Forever a Soldier: Unforgettable Stories of Wartime Service, Tom Weiner (2005)
Dramatic eyewitness accounts from the front lines, poignant expressions of love for family and country, and moments of crystal-clear insight are among the tapestry of memories tapped for this unique testament to the transforming power of military service. Drawn from the massive national collection of the Library of Congress Veterans History Project, the letters, diaries, and oral histories- from soldiers, sailors, marines, and the supporting citizens who served in WWI, WWII, Korea, Vietnam, and the Persian Gulf War- That comprise this narrative were selected by Veterans History Project historian Tom Wiener to exemplify the extraordinary service and overwhelming humility of American’s servicemen and women. These dramatic stories illustrate how through the generations, American soldiers have answered the call to duty with a singular spirit of patriotism, and how military service has transformed lives. This book is an important contribution to the understanding of war and its impact.

Go For Broke, Chester Tanaka (1982)
A pictorial history of the Japanese American 100th Infantry Battalion and the 442nd regimental combat team.

Go For Broke (1943-1993), George Nakasato (1993)
Commemorates the observance of the 50th Golden Anniversary of the 442nd Regimental Combat Team (RCT) and attempts to highlight the Go for Broke tradition of the men of the 442nd.

Heartbeat of a Struggle — The Revolutionary Life of Yuri Kochiyama, Diane C. Fujino (2005)

• What you will do
Copy word for word the part of the book list that opens with the words containing "Commemorates the observance" and closes with "C. Fujino (2005)". The lines after the book list have no connection to it.

• Recorded data
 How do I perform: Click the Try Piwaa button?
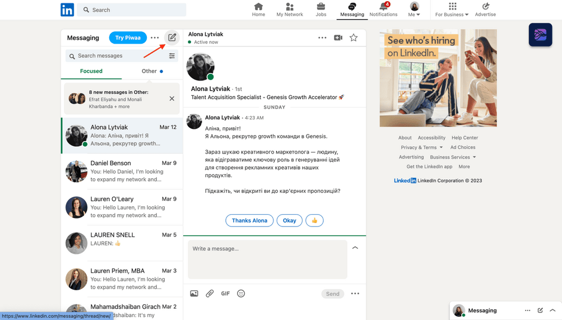tap(128, 38)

• Written solution
Commemorates the observance of the 50th Golden Anniversary of the 442nd Regimental Combat Team (RCT) and attempts to highlight the Go for Broke tradition of the men of the 442nd.

Heartbeat of a Struggle — The Revolutionary Life of Yuri Kochiyama, Diane C. Fujino (2005)